While I enjoyed it despite it’s narrative flaws, I gotta say that the show’s treatment of women is phenomenally shitty. It opens on a girl being stripped and tied up before she’s hunted through the woods, with the later reveal coming that she was sexually assaulted the perpetrators. Erika is murdered before the show even starts to give Keith a tragedy to latch onto, and flashes of how she was killed are shown throughout the anime in bursts. The same thing almost happens to Lily, who the anime is terrible at showing to be just as intelligent as Keith Flick, even though it has several character who admit she is. Yuna gets stabbed, beaten, strangled, then stabbed again and practically gutted.

The reveal that Erika was actually in love with Keith Flick, despite being his sister, which is what leads to her murder, is also a pretty fucking shit plot twist, if you can even call it that. The anime frames her death as the death of a loved one without specifying which, and Keith never goes out of his way to say that didn’t reciprocate her feelings, which becomes incredibly creepy when the anime goes out of it’s way in the final scene to shoehorn in the fact that she and Keith are not blood related, therefore making it “okay” if he did feel the same way.

It’s not a good look.

In terms of message, I kind of liked some aspects of it? It didn’t really seem to have a coherent foot it was putting forward. Genius is a curse? Revenge is bad? Expecting your government not to absolutely take the opportunity to establish a secret organization made of people who are murder time bombs in order to artificially sow just enough chaos to keep society turning the way it always has, then rob those murder time bombs of the possibility of stabilizing in order to keep a grip of fear on the world that they might be activated at any time is asking way too much of a government?

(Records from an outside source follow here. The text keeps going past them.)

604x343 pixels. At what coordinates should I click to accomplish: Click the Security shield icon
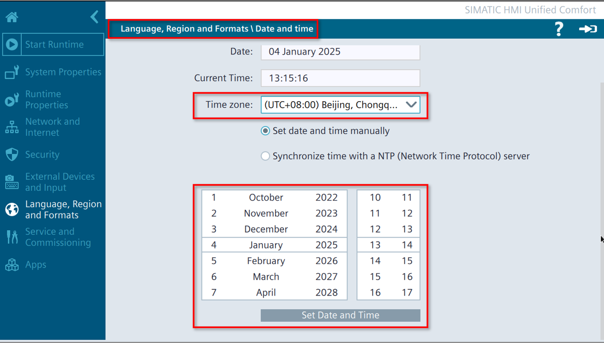click(x=12, y=154)
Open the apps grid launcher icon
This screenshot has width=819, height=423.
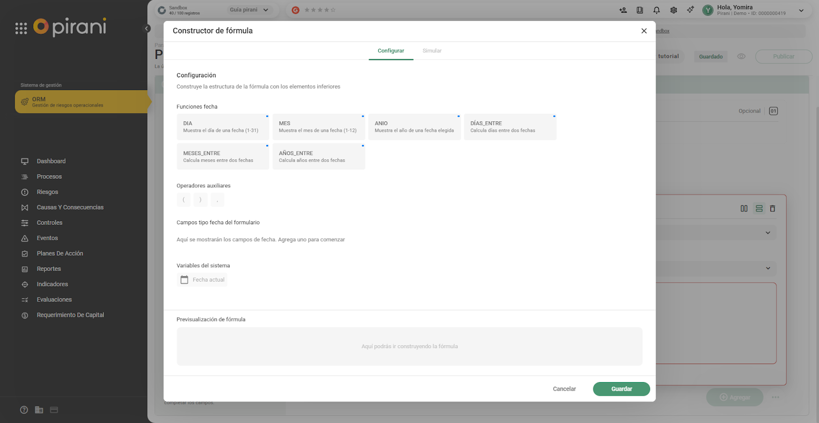tap(21, 29)
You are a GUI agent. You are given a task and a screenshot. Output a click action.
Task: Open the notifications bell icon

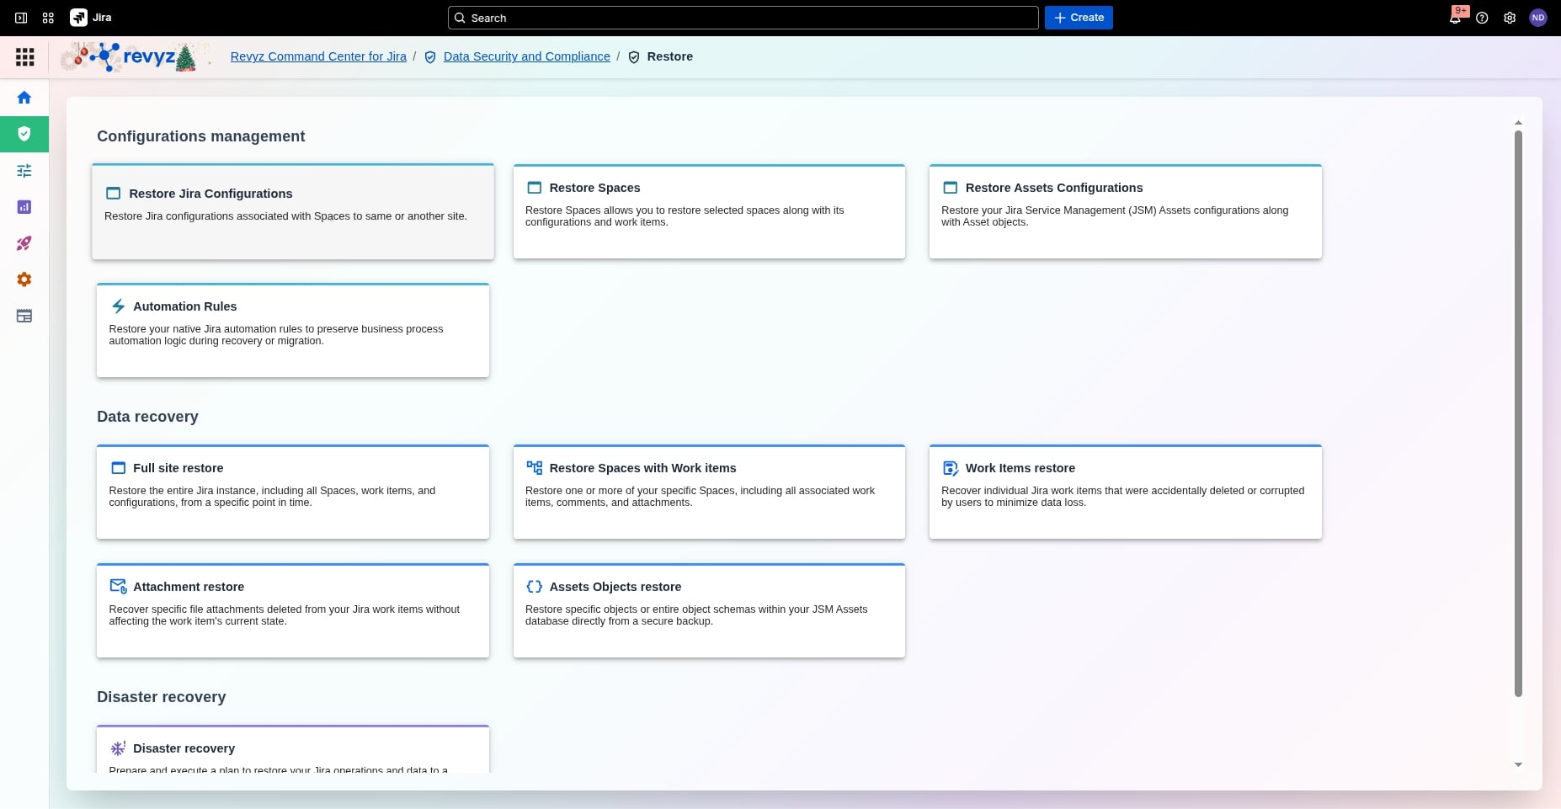pyautogui.click(x=1455, y=18)
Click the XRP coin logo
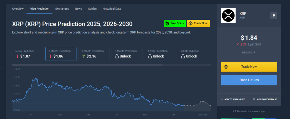This screenshot has height=119, width=290. pos(228,16)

The strongest thing it makes a case for is the concept of fighting against the pre-ordained, whether it be something that’s supposedly destiny, or something plotted by another human being. I think it manages to carry that concept pretty well, but it feels like it happens too late to make a significant impact.

Anyway, I can’t say I would recommend it to anyone right off, but it was an entertaining watch and it let me write yet another essay on these forums, so B is okay.


Why did Keith Flick cut that amazing messy hair? I’m already thinking about not hanging in for the whole watch.


I’d make a comment about it being a way to show how he’s coming out of his depressive episode, but he’s pretty obviously still depressed and he still doesn’t shave properly so who knows, honestly.